» Records drawn from a dataset:
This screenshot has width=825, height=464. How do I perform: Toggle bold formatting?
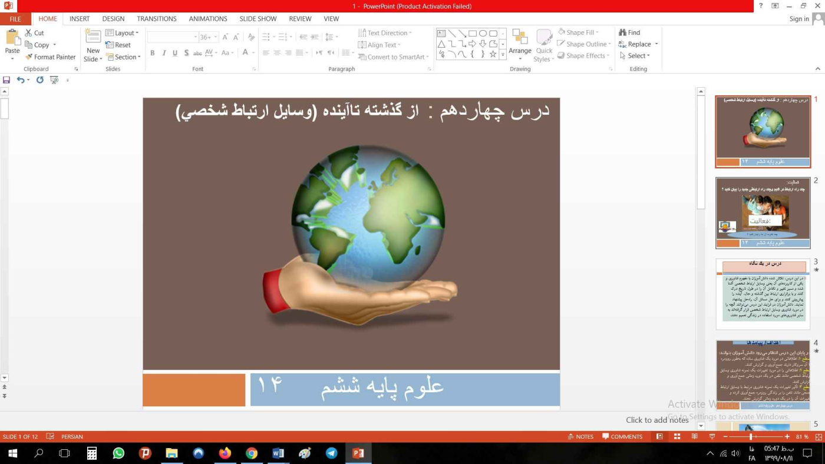tap(152, 53)
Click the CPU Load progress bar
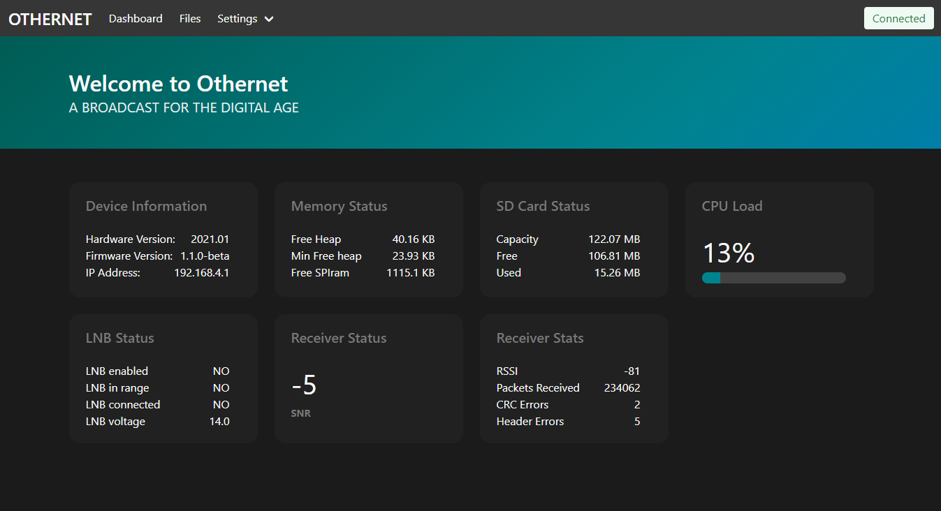 [x=773, y=278]
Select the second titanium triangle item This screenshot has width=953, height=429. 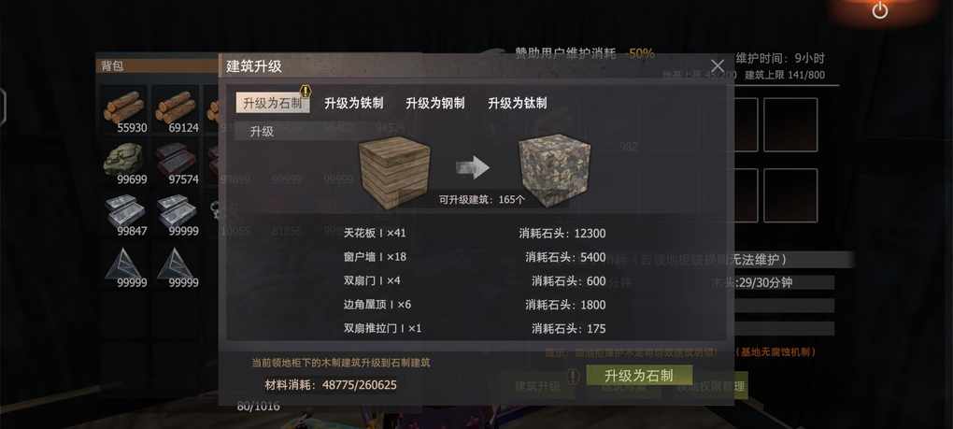pos(176,265)
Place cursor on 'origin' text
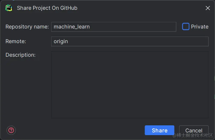The image size is (215, 140). (61, 42)
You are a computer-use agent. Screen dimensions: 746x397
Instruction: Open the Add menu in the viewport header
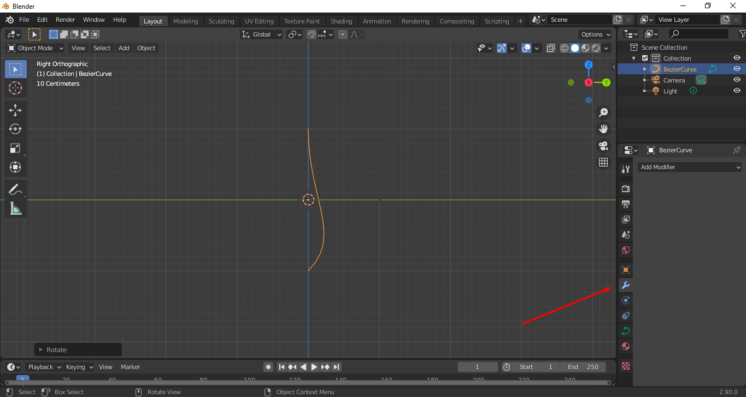(124, 48)
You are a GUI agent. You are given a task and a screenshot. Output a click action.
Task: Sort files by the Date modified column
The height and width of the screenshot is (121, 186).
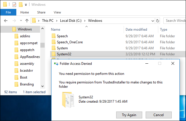click(136, 30)
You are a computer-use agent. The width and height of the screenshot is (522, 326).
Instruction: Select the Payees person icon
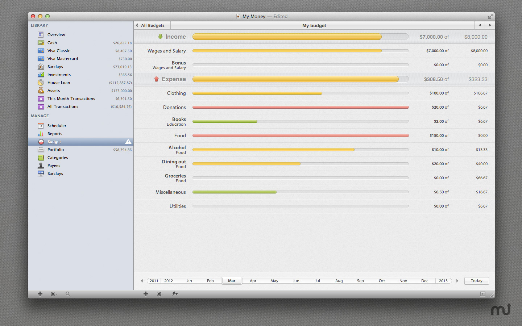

» Required work:
All lines above between the line that contains "The height and" and the last line of the entries, both included, must be transcribed exactly. No pictures are to appear.

» Answer:
The height and width of the screenshot is (121, 186).
click(136, 30)
You are a computer-use agent. The width and height of the screenshot is (522, 326).
Instruction: Select the Payees person icon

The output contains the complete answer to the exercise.